_Recorded data:_
● ● ●

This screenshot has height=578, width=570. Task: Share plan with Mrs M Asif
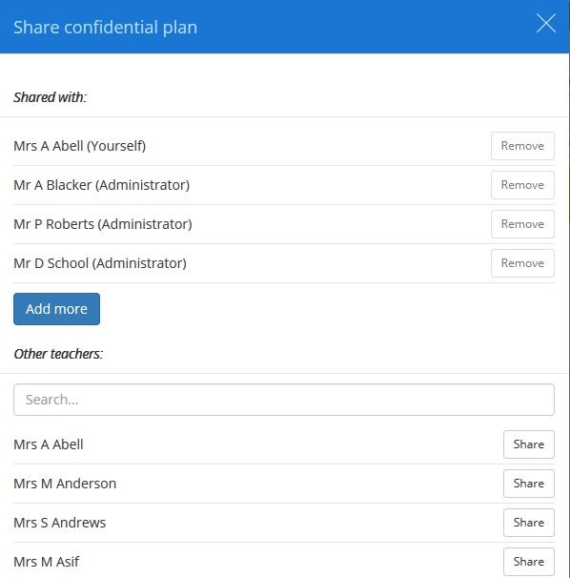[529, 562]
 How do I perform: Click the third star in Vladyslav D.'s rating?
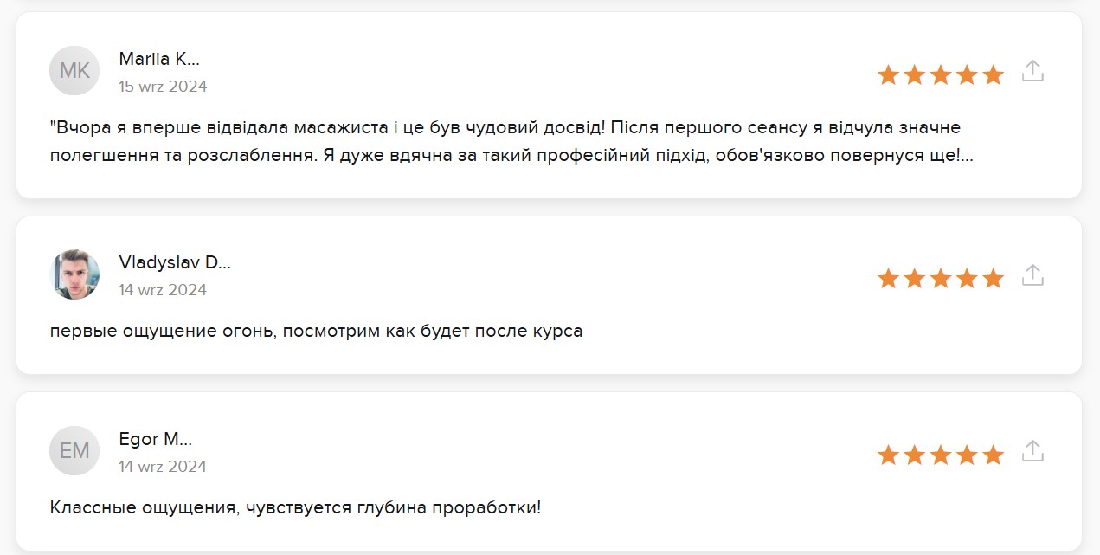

● ● ●

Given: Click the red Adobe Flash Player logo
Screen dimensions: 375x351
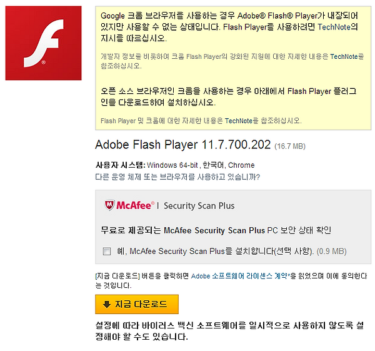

● ● ●

_Task statement:_ Show each line above that contains the word "Click", with matching case, and copy each one in full.

_Answer to the exercise:_
 How do I perform: Click the third star in Vladyslav D.'s rating?
Given: Click the red Adobe Flash Player logo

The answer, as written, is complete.